Try it: Find every line of the records that has "Viewport" and return it.

┌──

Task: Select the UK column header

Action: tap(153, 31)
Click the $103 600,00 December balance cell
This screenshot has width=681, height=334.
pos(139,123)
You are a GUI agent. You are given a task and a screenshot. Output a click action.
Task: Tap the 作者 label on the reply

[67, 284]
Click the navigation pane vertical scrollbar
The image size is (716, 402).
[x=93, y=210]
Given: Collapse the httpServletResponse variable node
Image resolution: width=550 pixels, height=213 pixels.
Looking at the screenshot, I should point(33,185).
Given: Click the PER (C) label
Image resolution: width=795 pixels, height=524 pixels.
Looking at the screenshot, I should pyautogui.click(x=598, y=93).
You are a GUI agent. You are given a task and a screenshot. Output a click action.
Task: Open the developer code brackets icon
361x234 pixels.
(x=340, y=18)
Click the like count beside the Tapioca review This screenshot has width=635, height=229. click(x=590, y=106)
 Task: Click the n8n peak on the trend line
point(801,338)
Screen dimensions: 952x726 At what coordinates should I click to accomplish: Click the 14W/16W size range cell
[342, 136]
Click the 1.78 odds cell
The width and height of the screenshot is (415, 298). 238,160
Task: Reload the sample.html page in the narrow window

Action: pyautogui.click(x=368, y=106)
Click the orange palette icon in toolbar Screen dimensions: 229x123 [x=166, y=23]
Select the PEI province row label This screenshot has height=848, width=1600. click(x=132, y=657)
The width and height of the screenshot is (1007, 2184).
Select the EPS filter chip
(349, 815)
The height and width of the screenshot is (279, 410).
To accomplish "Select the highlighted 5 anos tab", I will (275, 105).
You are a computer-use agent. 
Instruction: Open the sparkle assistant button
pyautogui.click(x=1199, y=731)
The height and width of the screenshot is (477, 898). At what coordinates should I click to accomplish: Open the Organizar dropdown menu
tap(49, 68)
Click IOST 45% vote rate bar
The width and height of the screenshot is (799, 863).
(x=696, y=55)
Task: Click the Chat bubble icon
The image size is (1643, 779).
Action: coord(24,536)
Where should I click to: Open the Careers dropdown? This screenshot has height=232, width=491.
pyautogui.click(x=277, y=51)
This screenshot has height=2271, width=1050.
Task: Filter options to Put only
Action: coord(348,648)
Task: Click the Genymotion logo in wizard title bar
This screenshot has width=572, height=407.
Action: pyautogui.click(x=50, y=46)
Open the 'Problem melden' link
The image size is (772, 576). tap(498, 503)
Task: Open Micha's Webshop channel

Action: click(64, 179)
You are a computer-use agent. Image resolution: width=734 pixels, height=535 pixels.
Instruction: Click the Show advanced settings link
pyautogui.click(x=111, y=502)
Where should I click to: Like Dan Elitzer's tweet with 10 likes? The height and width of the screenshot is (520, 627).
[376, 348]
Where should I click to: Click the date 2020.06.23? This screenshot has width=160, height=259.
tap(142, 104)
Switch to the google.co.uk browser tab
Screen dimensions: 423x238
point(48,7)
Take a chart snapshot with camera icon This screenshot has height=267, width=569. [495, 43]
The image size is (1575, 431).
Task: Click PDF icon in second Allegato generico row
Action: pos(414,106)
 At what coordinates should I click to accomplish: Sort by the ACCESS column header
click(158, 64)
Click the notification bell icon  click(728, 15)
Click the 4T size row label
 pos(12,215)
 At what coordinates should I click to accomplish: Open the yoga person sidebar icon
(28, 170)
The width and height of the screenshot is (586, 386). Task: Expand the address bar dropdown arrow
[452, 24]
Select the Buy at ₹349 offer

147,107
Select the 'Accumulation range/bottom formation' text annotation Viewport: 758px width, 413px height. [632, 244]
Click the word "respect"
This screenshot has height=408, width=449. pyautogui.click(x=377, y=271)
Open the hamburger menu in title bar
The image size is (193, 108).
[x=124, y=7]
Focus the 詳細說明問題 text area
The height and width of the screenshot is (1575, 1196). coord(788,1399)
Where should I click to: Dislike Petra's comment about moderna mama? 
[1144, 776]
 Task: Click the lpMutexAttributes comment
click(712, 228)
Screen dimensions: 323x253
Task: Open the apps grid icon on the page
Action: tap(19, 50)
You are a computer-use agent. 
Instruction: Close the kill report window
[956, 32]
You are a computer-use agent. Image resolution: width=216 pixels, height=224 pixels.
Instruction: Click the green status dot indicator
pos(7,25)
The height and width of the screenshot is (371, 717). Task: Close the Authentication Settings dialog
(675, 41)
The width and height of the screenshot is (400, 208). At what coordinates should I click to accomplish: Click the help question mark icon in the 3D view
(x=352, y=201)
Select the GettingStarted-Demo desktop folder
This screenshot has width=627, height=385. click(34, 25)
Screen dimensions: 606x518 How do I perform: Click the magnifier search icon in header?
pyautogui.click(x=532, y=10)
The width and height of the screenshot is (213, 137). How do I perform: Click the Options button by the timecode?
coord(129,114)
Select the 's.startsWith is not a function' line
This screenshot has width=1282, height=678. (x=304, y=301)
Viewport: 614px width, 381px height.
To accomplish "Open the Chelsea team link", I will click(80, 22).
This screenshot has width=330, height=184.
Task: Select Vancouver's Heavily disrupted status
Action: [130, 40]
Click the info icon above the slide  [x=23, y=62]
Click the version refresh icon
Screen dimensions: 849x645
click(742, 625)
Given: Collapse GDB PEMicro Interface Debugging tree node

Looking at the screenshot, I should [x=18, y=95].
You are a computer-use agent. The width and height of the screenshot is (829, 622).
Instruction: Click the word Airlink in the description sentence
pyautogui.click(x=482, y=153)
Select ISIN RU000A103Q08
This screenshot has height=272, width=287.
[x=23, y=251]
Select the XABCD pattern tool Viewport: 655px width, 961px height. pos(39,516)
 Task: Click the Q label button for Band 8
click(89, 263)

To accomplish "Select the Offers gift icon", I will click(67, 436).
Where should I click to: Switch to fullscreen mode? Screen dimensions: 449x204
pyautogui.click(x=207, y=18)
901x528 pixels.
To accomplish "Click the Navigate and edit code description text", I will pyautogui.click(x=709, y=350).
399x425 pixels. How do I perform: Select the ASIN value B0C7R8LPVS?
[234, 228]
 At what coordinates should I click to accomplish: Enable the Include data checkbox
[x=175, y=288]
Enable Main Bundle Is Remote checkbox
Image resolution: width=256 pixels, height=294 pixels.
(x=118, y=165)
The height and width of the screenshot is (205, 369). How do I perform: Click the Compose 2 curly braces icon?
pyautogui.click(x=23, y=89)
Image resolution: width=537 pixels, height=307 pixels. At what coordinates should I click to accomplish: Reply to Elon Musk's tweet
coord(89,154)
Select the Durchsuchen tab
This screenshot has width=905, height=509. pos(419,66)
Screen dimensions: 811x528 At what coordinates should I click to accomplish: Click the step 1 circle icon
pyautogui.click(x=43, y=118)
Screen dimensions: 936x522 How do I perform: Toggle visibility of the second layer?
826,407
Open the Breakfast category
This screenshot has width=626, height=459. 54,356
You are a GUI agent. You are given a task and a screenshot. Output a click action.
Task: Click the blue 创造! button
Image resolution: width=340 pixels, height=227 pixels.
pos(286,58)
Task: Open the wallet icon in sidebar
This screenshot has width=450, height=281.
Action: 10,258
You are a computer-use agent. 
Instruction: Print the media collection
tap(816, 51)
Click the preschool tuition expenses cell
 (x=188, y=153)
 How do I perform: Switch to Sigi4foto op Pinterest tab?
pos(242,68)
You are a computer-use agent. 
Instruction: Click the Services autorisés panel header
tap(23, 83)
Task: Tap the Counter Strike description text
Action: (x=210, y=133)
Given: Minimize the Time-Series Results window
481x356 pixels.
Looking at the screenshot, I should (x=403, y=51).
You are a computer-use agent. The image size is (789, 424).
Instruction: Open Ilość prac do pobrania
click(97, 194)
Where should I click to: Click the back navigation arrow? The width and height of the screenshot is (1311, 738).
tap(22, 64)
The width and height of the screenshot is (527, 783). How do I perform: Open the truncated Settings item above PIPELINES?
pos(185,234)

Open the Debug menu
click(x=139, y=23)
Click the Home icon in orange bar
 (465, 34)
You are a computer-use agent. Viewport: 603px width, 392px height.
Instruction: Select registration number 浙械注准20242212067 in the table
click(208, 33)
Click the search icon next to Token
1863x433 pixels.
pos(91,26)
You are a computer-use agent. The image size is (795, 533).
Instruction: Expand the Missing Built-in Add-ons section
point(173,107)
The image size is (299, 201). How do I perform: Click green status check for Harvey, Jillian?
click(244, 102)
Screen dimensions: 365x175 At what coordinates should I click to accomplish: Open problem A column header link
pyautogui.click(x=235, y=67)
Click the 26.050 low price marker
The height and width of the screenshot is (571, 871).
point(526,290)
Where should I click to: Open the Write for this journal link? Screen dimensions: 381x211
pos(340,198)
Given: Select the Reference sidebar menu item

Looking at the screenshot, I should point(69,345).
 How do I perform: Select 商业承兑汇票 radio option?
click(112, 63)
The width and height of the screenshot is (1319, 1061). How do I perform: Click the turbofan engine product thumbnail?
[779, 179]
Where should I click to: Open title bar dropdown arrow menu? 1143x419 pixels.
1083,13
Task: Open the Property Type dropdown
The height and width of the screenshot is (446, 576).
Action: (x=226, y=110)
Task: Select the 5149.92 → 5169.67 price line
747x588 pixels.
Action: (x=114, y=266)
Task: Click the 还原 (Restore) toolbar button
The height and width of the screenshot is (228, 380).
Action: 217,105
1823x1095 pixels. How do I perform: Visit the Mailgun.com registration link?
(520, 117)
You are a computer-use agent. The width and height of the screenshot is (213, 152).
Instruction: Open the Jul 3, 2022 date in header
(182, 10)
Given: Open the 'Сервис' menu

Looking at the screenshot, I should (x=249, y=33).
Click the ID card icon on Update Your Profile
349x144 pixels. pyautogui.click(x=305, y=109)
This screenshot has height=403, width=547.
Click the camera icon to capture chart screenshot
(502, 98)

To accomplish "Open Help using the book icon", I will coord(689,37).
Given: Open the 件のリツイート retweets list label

└──

Result below:
Select the 'Accumulation range/bottom formation' text annotation Viewport: 758px width, 413px height. [632, 244]
Viewport: 614px width, 381px height.
Select the XABCD pattern tool Viewport: 655px width, 961px height. pos(39,516)
You are a computer-use agent. Viewport: 603px width, 392px height.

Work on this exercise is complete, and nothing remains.